Screenshot grounding data:
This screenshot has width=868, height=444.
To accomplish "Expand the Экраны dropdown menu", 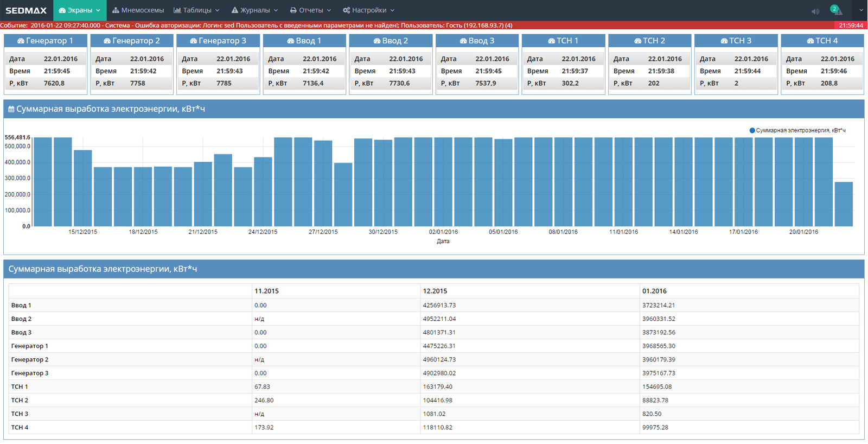I will click(x=80, y=10).
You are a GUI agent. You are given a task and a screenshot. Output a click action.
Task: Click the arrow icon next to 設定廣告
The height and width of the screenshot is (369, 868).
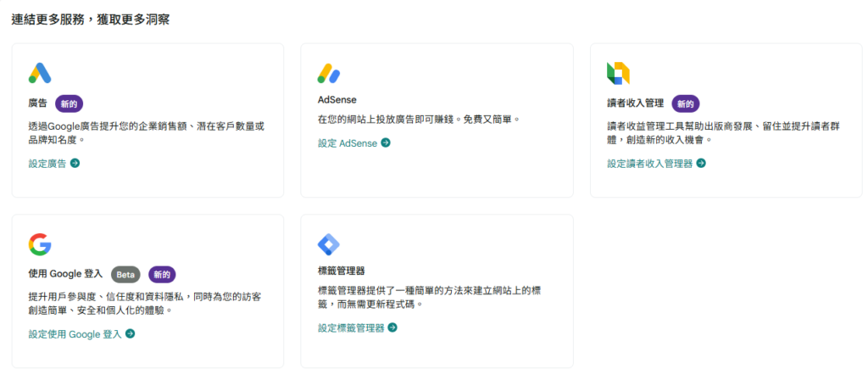[x=75, y=163]
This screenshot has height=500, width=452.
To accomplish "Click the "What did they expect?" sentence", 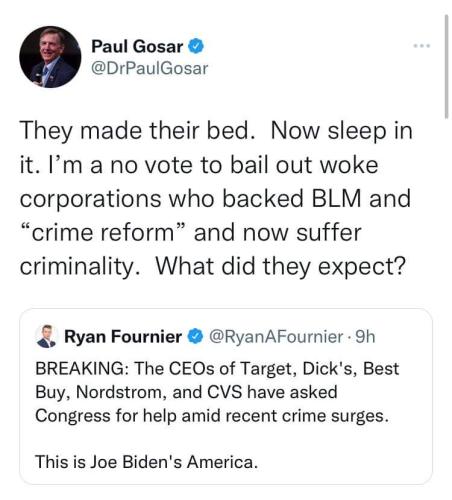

[EXERCISE]: Your answer must be exactly the lines from the one with "The height and" through the last line of the entries, both included, with no pictures; please add nothing else.

[TASK OUTPUT]:
The height and width of the screenshot is (369, 868).
[x=75, y=163]
This screenshot has height=500, width=452.
To accomplish "Click the "What did they expect?" sentence", 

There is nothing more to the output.